(Stored records)
========================================================================

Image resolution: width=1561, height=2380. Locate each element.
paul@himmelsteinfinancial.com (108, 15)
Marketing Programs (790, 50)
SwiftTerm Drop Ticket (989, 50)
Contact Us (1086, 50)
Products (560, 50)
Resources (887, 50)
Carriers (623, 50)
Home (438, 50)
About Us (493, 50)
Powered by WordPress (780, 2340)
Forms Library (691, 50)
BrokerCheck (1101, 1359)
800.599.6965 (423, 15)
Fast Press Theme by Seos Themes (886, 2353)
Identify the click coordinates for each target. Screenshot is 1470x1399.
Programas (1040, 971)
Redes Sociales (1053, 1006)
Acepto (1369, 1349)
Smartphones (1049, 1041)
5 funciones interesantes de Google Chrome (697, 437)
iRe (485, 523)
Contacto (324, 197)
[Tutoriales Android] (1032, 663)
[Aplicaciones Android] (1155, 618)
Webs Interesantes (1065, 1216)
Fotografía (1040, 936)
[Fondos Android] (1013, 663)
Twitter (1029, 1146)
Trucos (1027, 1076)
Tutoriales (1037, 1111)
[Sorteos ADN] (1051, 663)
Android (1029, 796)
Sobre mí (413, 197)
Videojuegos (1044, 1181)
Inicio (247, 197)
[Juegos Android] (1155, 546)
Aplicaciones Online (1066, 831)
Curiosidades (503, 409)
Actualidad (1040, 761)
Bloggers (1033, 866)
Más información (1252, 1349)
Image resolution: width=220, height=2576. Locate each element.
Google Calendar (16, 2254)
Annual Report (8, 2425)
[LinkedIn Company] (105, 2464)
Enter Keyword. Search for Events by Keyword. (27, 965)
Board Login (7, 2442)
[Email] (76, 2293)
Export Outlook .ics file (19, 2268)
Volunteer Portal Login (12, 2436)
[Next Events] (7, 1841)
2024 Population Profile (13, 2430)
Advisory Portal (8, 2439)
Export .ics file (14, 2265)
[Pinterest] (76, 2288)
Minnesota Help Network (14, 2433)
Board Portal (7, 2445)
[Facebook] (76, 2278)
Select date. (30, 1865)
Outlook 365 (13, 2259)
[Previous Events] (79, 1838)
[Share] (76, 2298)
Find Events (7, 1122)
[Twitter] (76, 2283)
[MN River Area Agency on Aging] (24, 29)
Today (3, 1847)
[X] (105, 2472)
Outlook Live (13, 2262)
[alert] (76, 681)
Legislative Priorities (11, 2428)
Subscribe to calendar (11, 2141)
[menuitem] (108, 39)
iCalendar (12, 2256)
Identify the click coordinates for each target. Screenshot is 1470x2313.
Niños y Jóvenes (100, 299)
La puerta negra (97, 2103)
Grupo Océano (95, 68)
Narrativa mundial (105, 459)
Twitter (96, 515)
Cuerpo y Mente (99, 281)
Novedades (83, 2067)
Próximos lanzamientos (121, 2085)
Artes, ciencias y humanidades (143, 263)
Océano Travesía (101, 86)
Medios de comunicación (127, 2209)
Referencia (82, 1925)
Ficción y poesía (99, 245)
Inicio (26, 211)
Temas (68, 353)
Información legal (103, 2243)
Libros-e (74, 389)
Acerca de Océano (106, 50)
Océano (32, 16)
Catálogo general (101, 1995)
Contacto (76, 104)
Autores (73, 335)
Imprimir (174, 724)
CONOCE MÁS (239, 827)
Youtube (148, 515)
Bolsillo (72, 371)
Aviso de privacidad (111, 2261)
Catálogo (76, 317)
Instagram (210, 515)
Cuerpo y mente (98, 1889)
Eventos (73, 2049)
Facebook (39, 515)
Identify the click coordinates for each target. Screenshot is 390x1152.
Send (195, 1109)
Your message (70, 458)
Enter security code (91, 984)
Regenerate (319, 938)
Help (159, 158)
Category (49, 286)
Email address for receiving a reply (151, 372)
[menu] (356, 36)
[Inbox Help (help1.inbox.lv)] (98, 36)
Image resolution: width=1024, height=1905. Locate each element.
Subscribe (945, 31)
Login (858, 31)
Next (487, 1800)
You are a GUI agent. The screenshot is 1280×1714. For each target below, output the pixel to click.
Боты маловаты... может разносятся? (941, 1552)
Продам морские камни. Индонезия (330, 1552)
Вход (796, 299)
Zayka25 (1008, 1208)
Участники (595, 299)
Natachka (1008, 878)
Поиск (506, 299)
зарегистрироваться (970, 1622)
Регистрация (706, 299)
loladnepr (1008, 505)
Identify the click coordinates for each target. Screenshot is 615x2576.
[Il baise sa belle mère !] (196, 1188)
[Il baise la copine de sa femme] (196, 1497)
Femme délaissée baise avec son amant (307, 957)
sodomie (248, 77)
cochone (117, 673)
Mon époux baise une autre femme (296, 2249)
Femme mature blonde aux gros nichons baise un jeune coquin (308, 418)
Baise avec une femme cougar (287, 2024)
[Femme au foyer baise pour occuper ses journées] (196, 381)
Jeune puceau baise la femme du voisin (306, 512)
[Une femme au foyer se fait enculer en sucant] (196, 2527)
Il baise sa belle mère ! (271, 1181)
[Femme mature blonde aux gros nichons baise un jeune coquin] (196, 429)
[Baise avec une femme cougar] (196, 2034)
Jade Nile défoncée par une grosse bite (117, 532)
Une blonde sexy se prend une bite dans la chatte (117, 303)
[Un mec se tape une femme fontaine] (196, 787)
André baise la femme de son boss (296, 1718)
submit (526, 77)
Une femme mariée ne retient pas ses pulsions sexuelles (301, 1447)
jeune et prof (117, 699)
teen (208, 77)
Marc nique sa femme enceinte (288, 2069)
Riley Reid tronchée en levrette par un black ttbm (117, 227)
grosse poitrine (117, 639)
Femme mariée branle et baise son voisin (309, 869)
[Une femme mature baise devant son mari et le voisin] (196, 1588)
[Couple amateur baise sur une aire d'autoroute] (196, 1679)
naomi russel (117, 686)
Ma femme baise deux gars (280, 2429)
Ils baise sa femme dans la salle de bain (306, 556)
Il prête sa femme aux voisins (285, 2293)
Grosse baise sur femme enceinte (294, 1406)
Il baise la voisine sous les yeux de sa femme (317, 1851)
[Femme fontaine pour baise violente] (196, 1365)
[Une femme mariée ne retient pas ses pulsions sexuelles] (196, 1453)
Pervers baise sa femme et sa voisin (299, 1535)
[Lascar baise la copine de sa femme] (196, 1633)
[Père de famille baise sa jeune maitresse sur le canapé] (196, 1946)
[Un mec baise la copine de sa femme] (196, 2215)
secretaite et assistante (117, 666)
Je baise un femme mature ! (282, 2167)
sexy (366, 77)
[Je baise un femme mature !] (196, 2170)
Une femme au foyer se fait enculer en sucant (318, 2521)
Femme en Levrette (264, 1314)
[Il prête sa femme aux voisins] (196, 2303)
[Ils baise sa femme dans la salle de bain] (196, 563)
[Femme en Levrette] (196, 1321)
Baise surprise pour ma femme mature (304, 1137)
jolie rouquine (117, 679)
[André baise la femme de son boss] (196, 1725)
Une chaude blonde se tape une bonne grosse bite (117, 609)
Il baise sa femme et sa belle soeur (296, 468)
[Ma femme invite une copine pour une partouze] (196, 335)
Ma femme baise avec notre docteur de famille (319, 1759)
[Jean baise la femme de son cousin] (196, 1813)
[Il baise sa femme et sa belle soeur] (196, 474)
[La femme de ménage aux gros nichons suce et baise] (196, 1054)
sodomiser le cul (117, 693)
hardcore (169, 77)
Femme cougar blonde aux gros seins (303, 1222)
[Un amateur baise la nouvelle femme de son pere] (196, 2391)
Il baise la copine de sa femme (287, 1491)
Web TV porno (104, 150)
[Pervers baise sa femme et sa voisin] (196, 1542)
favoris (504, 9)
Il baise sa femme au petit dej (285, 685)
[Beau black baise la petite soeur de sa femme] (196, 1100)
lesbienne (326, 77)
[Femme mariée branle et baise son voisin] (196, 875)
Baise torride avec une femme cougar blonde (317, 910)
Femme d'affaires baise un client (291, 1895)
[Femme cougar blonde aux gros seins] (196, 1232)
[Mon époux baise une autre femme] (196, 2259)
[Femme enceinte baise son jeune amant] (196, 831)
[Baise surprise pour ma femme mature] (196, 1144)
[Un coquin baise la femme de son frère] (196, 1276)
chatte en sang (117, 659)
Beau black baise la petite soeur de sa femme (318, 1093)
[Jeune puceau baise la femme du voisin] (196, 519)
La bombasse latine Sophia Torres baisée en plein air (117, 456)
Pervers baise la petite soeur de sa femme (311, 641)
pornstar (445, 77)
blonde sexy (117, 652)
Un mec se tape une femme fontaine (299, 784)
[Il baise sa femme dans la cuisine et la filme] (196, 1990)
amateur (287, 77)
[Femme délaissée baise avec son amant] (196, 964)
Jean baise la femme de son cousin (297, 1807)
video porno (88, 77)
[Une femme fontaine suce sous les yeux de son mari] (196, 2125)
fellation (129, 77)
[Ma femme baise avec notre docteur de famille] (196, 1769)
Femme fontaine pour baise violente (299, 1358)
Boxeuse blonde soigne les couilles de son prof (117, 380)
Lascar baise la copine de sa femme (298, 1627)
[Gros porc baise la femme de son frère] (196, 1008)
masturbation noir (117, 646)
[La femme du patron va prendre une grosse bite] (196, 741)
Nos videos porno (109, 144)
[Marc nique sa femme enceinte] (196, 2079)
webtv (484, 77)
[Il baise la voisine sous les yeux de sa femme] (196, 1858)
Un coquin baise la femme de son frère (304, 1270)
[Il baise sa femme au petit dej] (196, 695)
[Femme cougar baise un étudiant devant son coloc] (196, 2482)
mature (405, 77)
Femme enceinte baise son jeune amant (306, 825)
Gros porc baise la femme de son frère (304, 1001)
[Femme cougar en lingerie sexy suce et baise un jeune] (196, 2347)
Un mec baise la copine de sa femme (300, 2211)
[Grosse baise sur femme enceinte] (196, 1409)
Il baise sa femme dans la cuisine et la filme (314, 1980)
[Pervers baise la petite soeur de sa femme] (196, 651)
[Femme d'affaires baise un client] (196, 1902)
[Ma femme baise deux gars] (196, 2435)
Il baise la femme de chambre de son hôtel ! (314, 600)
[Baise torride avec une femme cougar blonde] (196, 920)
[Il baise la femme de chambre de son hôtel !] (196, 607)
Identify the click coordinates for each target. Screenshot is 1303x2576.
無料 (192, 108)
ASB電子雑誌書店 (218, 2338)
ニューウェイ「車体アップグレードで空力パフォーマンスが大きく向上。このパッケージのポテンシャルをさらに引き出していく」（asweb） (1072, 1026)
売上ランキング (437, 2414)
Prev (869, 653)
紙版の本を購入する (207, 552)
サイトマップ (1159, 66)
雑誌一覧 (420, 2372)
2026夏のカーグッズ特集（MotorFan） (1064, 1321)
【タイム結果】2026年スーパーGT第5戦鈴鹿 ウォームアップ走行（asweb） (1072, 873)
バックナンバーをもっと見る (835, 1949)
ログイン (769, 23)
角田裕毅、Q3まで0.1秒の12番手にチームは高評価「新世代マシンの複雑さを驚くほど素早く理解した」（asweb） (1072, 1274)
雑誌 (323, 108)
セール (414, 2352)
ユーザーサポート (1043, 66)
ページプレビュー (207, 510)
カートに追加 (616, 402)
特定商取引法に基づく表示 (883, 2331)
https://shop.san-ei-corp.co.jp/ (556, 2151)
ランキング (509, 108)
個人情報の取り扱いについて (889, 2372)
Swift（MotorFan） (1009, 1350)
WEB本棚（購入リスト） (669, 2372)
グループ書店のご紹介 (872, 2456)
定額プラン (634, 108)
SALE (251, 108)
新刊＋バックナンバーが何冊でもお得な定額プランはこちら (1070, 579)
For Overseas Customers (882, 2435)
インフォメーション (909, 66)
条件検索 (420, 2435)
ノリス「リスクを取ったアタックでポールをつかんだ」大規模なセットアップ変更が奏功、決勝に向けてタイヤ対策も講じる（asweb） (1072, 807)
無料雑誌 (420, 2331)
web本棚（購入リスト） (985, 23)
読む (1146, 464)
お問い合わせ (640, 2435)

========================================================================

Goal of the exercise
Quote the data above from the line containing "[Baise avec une femme cougar] (196, 2034)" to the line containing "submit (526, 77)", inclusive, and stop.

Finished task
[Baise avec une femme cougar] (196, 2034)
Jade Nile défoncée par une grosse bite (117, 532)
Une blonde sexy se prend une bite dans la chatte (117, 303)
[Un mec se tape une femme fontaine] (196, 787)
André baise la femme de son boss (296, 1718)
submit (526, 77)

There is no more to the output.